On 2020-08-19 18:21, Paul Gofman wrote:
On 8/19/20 18:59, Ken Thomases wrote:
On Aug 19, 2020, at 10:06 AM, Paul Gofman pgofman@codeweavers.com wrote:
On 8/19/20 17:56, Gabriel Ivăncescu wrote:
Sorry for the late reply, but I was a bit interested in this patch (which doesn't seem to have gone anywhere yet?).
I think this should also fix bug 38668.
I am frankly not quite sure how to move forward with this. I've got a comment from Rémi who rightfully considered the change to big for a one time change. While I do agree with that in principle, I don't see the way how to simplify the change without introducing a more complicated and ugly state in between (I have wrote some more details in the previous e-mail).
I also received a comment from Alexandre in the chat that he is sceptical about the idea because it is getting too complicated.
For now I don't see any other substantially different and good way to solve the bunch of related bugs. Besides the referenced bugs, it is also known to affect Mortal Kombat 11 and Star Wars: Battlefron II for now.
So I am not sure how to proceed from here. Should we just leave these bugs, or is there some direction of how to do it simpler which I am missing, or should I maybe try harder to structure the code in some more clear way?
I haven't paid really close attention. Is this just about doing bottom-up allocation?
This is the motivation, yeah, to force allocation order (whether TOP_DOWN is requested or bottom up if not), as a bunch of games assumes the memory pointers they get from VirtualAlloc() (without _TOP_DOWN flag of course) to be in some limited range. Some (like MK11) actually want the pointer to be within pre-Win8 user space area limit (44 bits), some other (like AION) do assume they get the pointers from lower space, e. g., AION was fine with pointers in ~16GB range. But it is not clear how to force even 44 bit limit in a simple way (which won't completely solve the issue anyway), as simply reducing the user_space_limit leads to allocating of TBs of virtual memory in reserved space before mmap() starts returning pointers from the range we need.
For the non-MAP_FIXED case, if you supply a non-zero address to mmap(), don't most systems take that as a hint and try to allocate there?
Yes, they do. We never try to allocate the space where Wine has allocated it previously, but mmap's called from host libraries are out of our control.
If they can't, do they then search from there for the closest available free region?
Linux doesn't, just allocates the same way as no hint was given (bottom up).
There is /proc/sys/vm/legacy_va_layout which, when turned on, will trigger the use of legacy VM allocator in kernel which was bottom up. That could potentially solve the problem with the games (while _TOP_DOWN allocations won't be de-facto supported that is probably less of an issue). But I would beware switching the system to some many years old unused allocator, and also that requires root privileges.

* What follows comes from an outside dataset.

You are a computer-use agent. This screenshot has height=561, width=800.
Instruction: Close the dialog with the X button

macOS behaves like that. Not sure about other platforms. (Then again, macOS has the Mach APIs which allow enumerating the free/allocated regions pretty directly. See the Mac-specific implementation of reserve_area() in libs/wine/mmap.c.)
-Ken
There is already the code in Wine which allocates the memory within non-reserved areas when zero_bits parameter is given to NtAllocateVirtualMemory() (and some apps are known to depend on this parameter to work correctly). This code gets an idea which areas are supposed to be free by surfing through the views, and then does search the found free area with the same function used in my patches. That has a performance impact as there is typically much more views than gaps between then (now when allocations are 64k aligned) and no quick way to find the free areas (FWIW, Linux kernel uses just the view tree when searches for a free VM block, but it maintains the info in view which holds the max block size to the side of the view which allows for binary search). But this has limited performance impact because zero_bits is used rarely, switching all the allocations to work this way has prohibitive performance impact.

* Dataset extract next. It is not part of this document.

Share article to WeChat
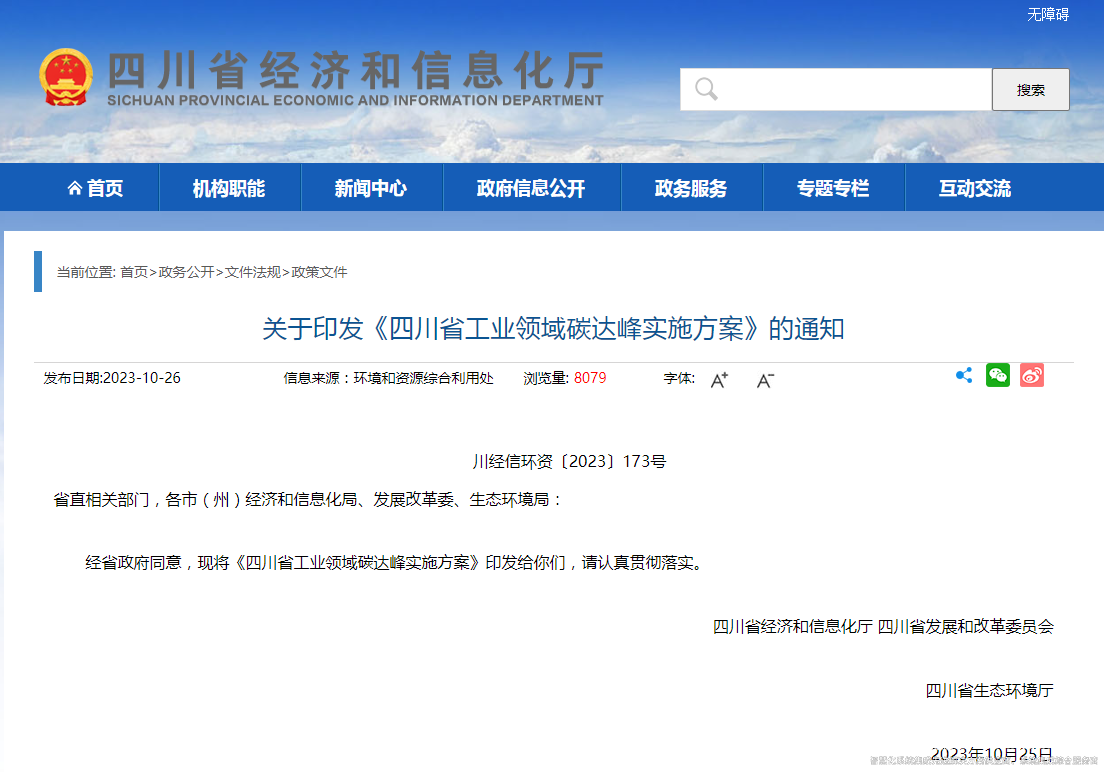This screenshot has width=1104, height=772. (997, 375)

There is also the code in Wine which allocates space within reserved areas by using free block list (maintained for reserved areas only).
My patch combines these two type of allocations by extending free block tracking for all views allocation, and handling whether the space should be allocated in reserved area or checked for conflicts with native mappings in alloc_area_in_reserved_or_between_callback(). The last patch also "lazily" marks natively mapped area as free which eliminates performance impact previously noticed without this.
I was thinking that we could do something like in the attached patches, where if the mapping in reserved areas failed in bottom up alloc, we reserve more memory and try again until it succeeds.
I think it's simpler and the existing code already handles the reservation with bisecting steps nicely. Wouldn't that work?
Of course this will cause some more memory to be definitively reserved for Windows, but that will then also be used as needed by following allocations.
Alternatively we could release the over-reserved memory every time, but that also means we will have to reserve again on next allocations.